Cats must recruit all year to keep up with Pac-12 football powers
The staff directory for Arizona’s athletic department lists three new special assistants to the athletic director: Jeff Casteel, Bill Kirelawich and David Lockwood.
Those are three of Rich Rodriguez’s former defensive assistant coaches who were fired in December. They remain on payroll through June 30 for a composite payoff close to $600,000.
That’s one of the reasons RichRod concluded spring drills Friday by telling reporters, “We’ve got to get more (defensive) people, and I’m not convinced right now that we’ve got a lot of people we can win with.”
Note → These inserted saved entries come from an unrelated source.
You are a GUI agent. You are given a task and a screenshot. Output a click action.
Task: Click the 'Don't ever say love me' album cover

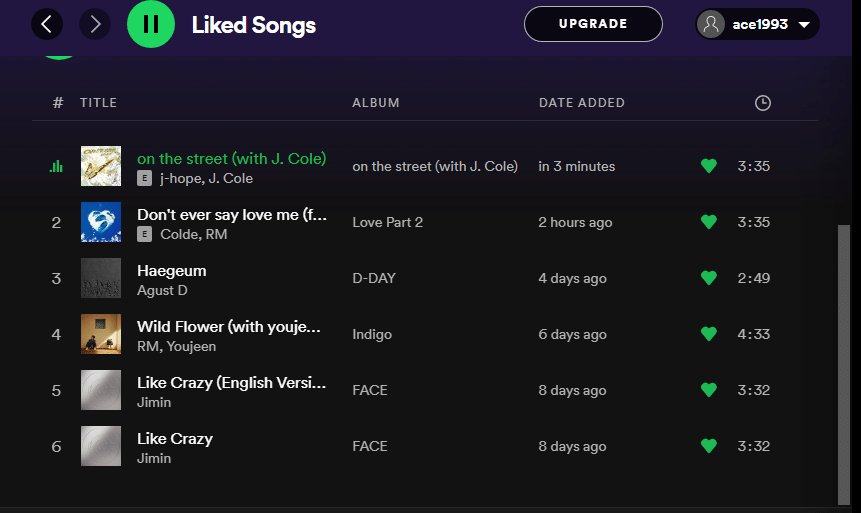click(101, 222)
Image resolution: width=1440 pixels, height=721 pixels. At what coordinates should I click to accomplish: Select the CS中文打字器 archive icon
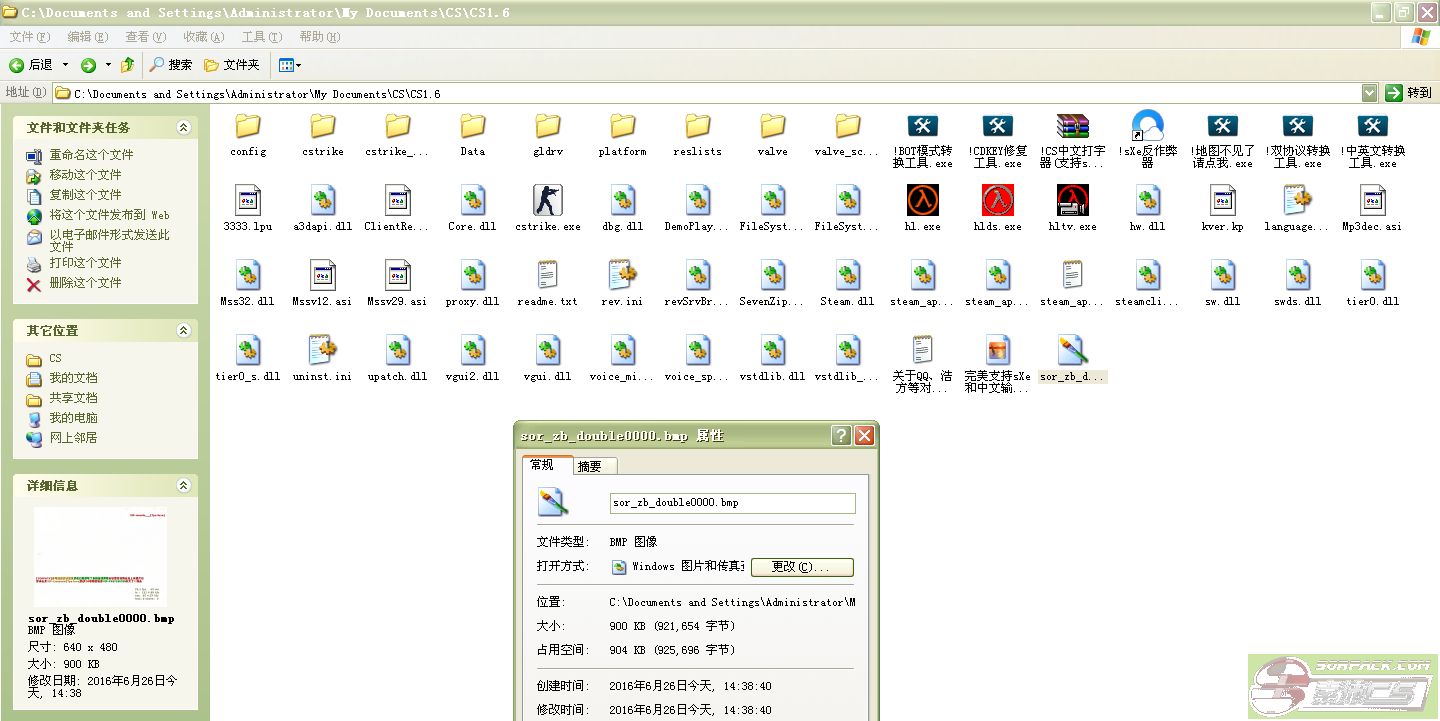click(1072, 127)
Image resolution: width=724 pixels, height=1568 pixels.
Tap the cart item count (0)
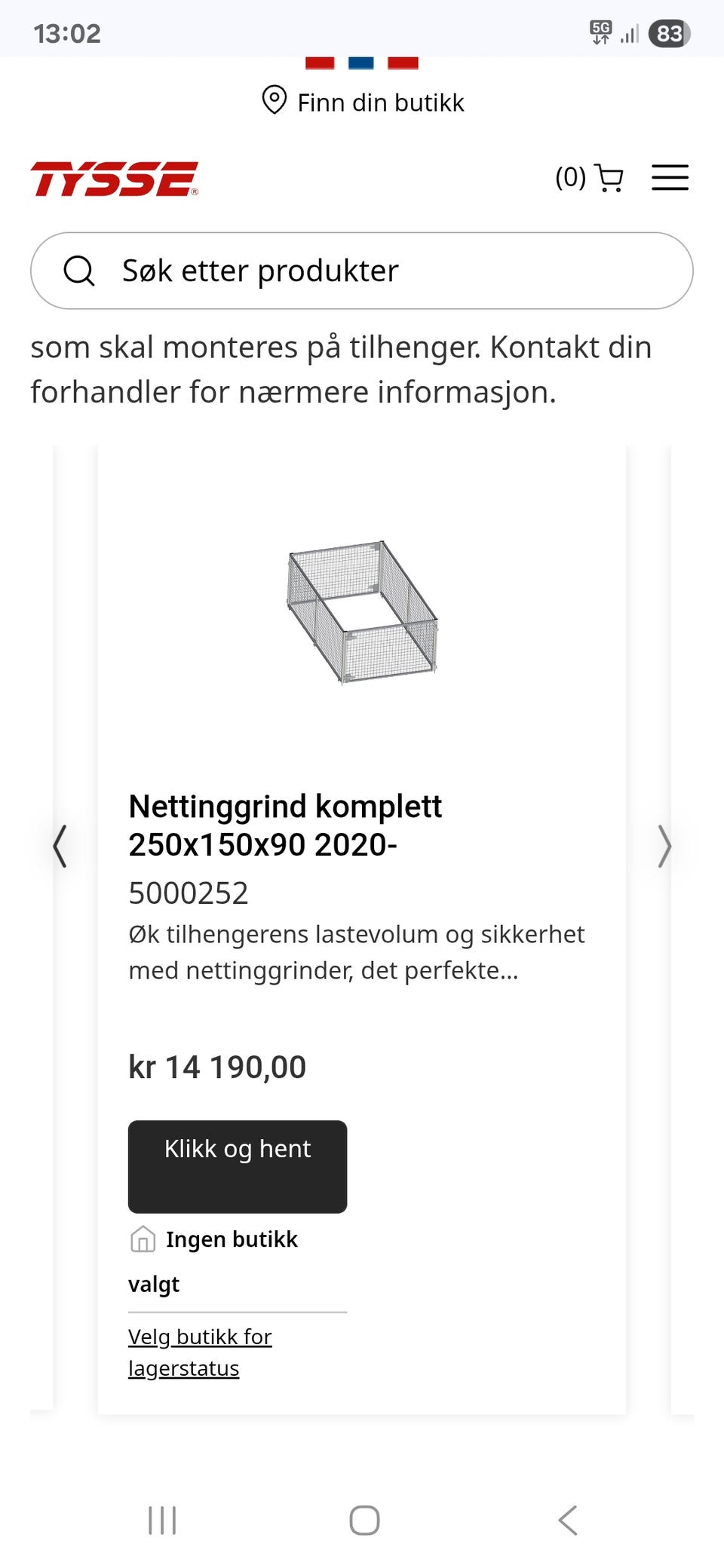pos(570,178)
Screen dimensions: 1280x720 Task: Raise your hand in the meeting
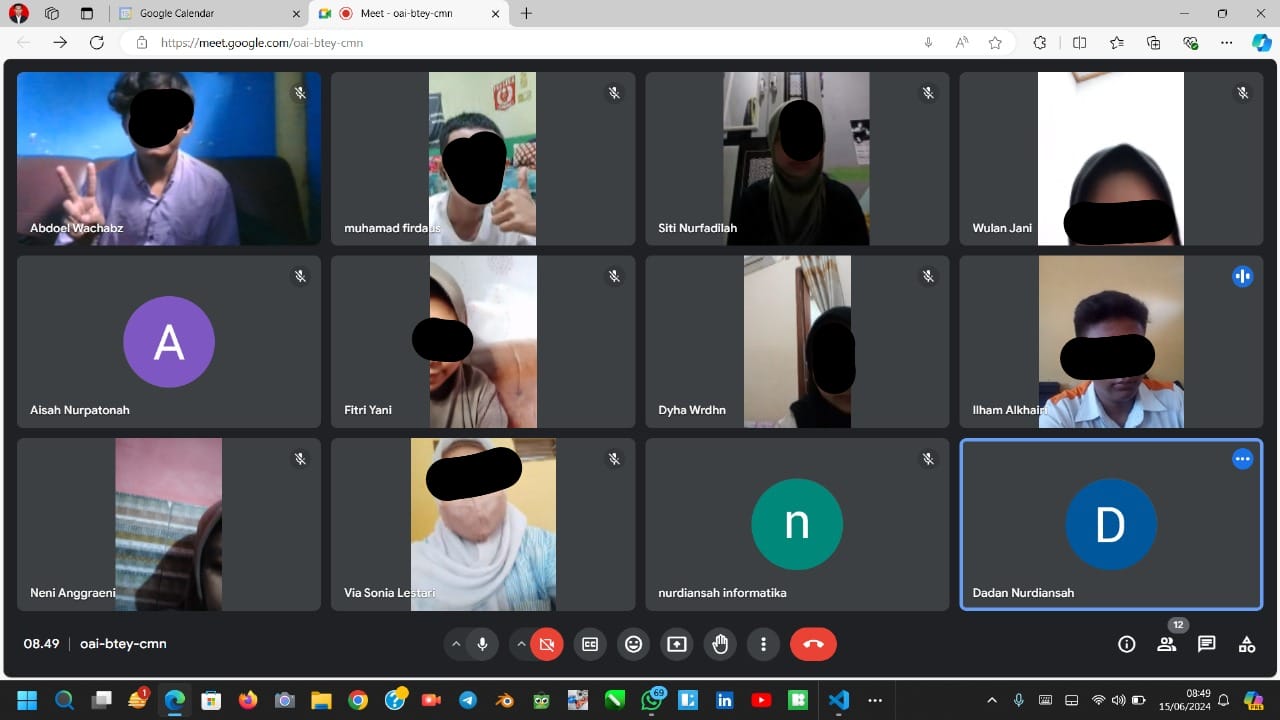coord(720,644)
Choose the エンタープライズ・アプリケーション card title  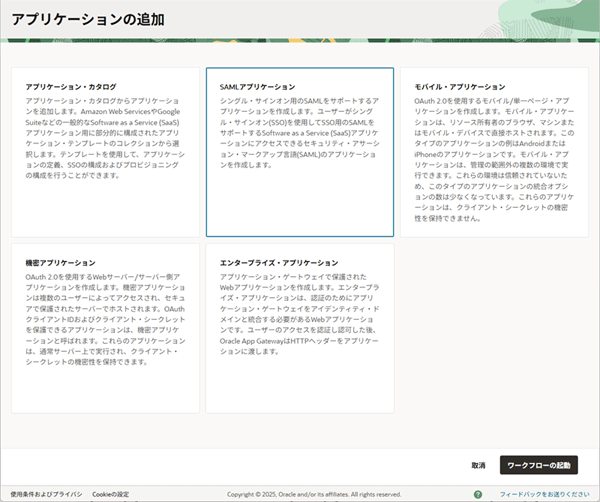(x=272, y=262)
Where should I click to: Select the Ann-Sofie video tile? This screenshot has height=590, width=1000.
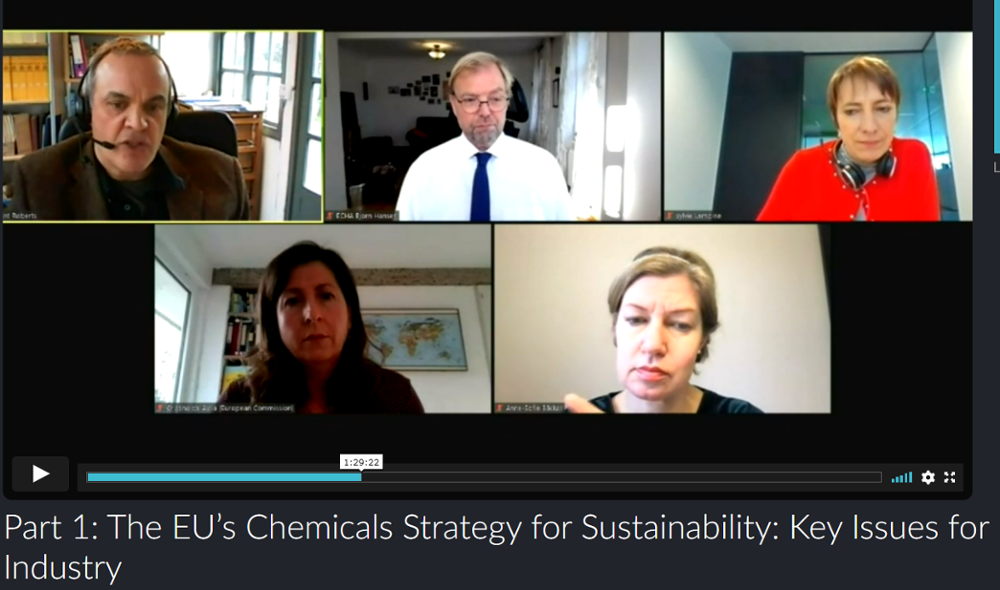(x=663, y=319)
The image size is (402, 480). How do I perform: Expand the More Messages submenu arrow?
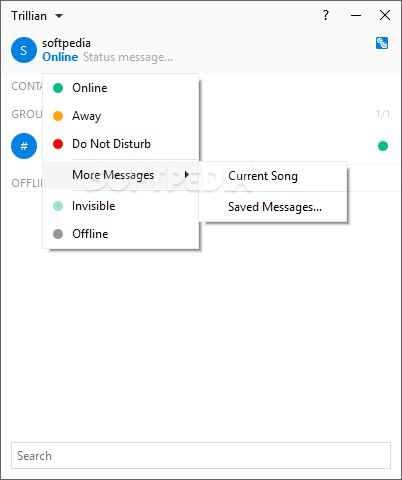pyautogui.click(x=187, y=175)
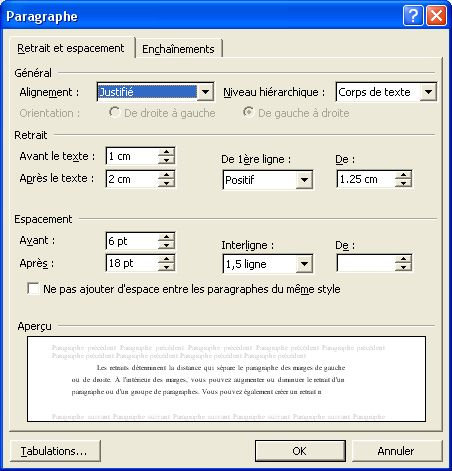Viewport: 452px width, 471px height.
Task: Click the Help question mark icon
Action: (413, 16)
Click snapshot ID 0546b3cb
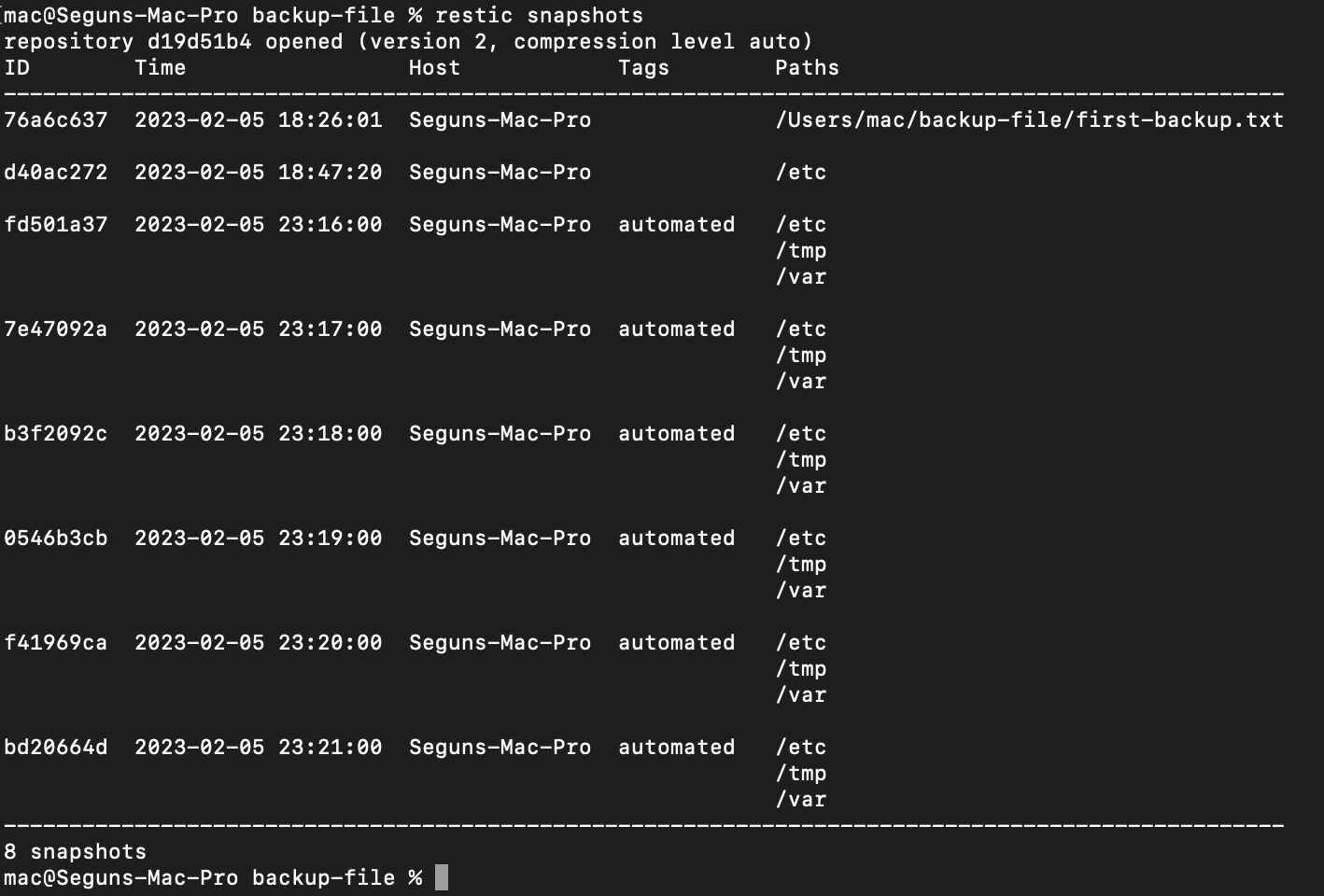 click(55, 539)
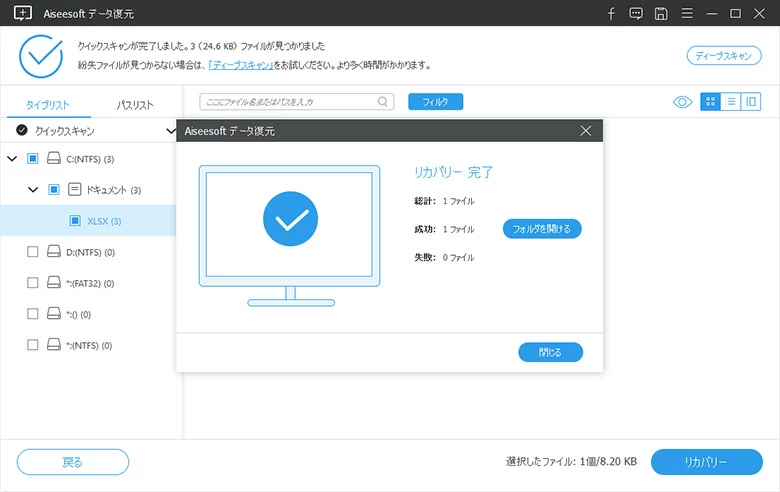This screenshot has width=780, height=492.
Task: Switch to the パスリスト tab
Action: coord(135,105)
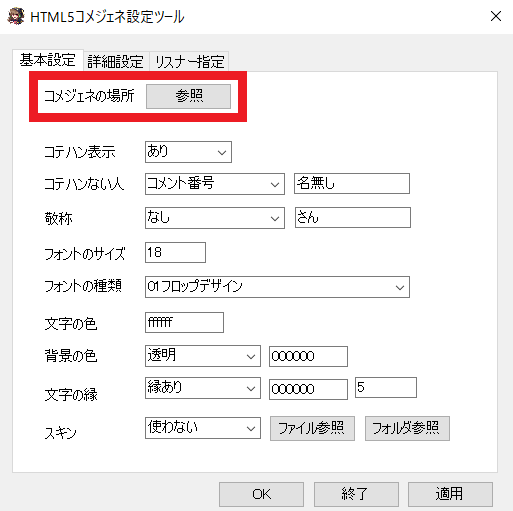Image resolution: width=513 pixels, height=511 pixels.
Task: Close the HTML5コメジェネ設定ツール window
Action: point(496,16)
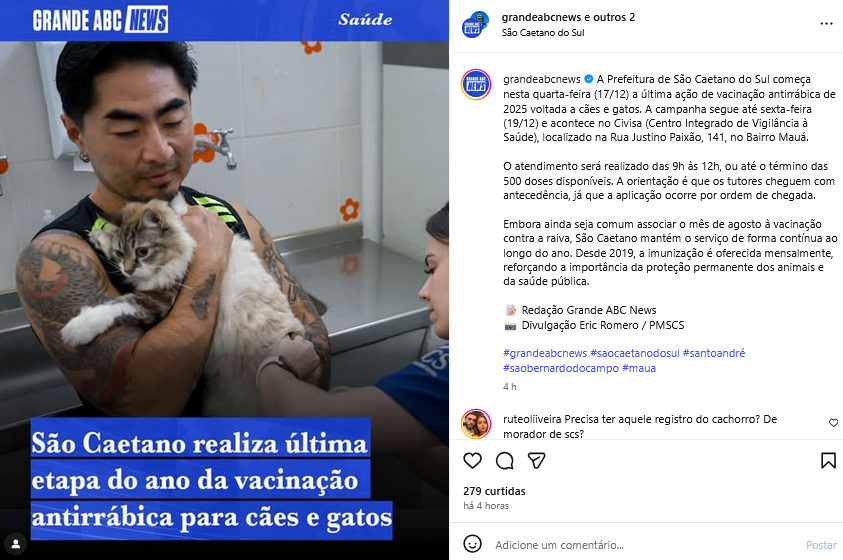Open the emoji picker smiley icon
This screenshot has height=560, width=843.
[473, 544]
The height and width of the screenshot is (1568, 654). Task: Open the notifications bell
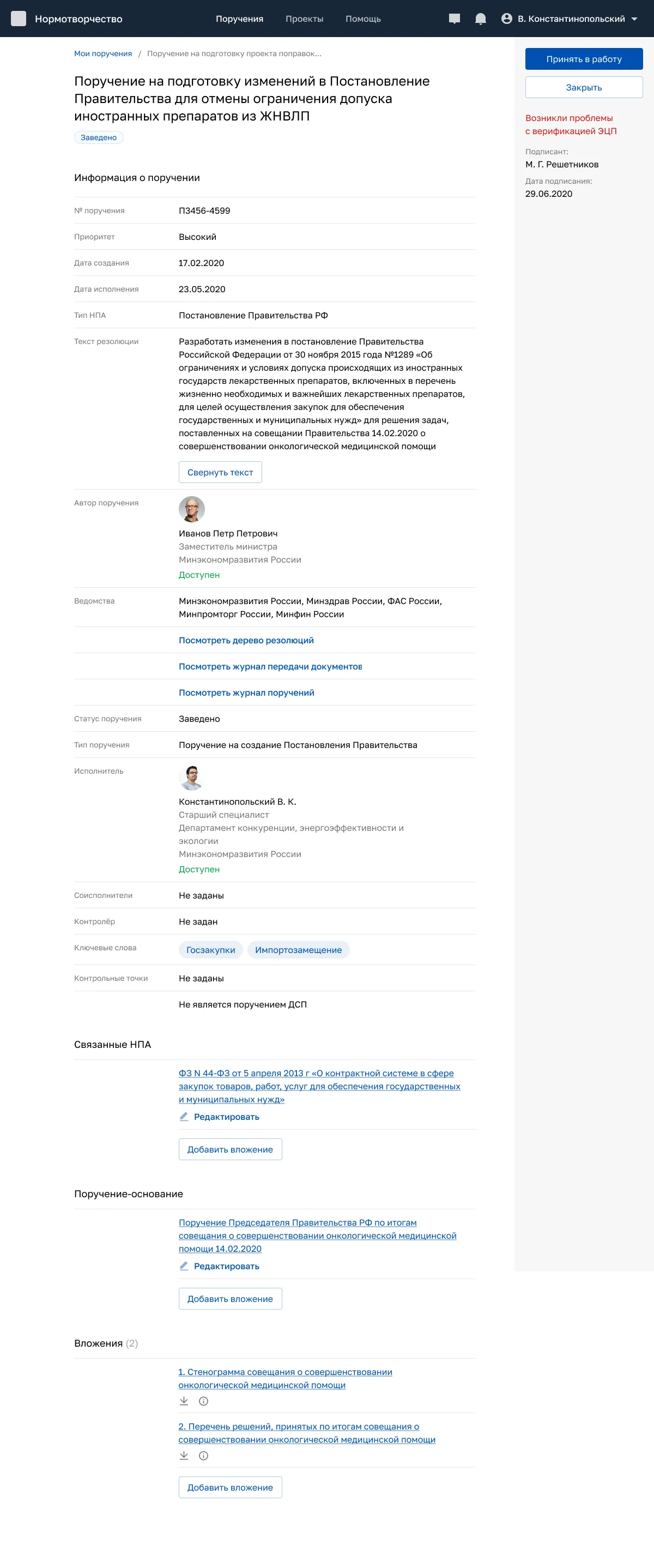480,19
We won’t know until October or November if RichRod acted soon enough to fix Arizona’s eroding defensive system, which began with ineffective recruiting four years ago and became manifest when the Wildcats yielded 12,397 yards over two seasons, almost 1,000 yards more than any two-year period in school history.
That $600,000 isn’t meant to fix X’s and O’s. It is meant to change the way Arizona recruits. RichRod’s staff was purposely made to be younger and more aggressive.
It costs a lot of money to fix a Power 5 conference football program, and double-dipping at three coaching staff positions is part of it. One transaction that didn’t get much attention was that RichRod was permitted to hire another full-time recruiting guy, Chris Singletary.
That was as important as any of the offseason changes.
Is it working?
By my count, in the last two weeks alone, the following prospects have been at the Lowell-Stevens Football Facility on unofficial recruiting visits: Chris Brooks, Thomas Graham Jr., John Chatman, Kurtis Brown, Jack Spears, Brian Hightower, Zelan Tupuola, Corey Selenski, Shammah Tupua, Rhedi Short, Drew Dixon, Darnay Holmes, Hunter Echols, Brendan Radley-Hiles, Warren Jackson, Joey Ramos, Kylan Wilborn, Cody Shear and Lee Pitts.
I probably missed two or three more. In addition, the UA offered scholarships to at least six other players in those two weeks. It was similar in February, too. Dozens of prospects were in town. More were offered scholarships.
Nothing like this has ever happened in the history of Arizona football. Customarily, February and March is catch-up-on-your-sleep time in the UA football department. That has all changed.
At no time, under any coaching staff, have the Wildcats recruited with such earnestness and in such volume.
That’s what it takes to stay competitive in a league with Oregon, USC and Stanford. The only question is whether it’s too late to affect the 2016, 2017 and 2018 seasons.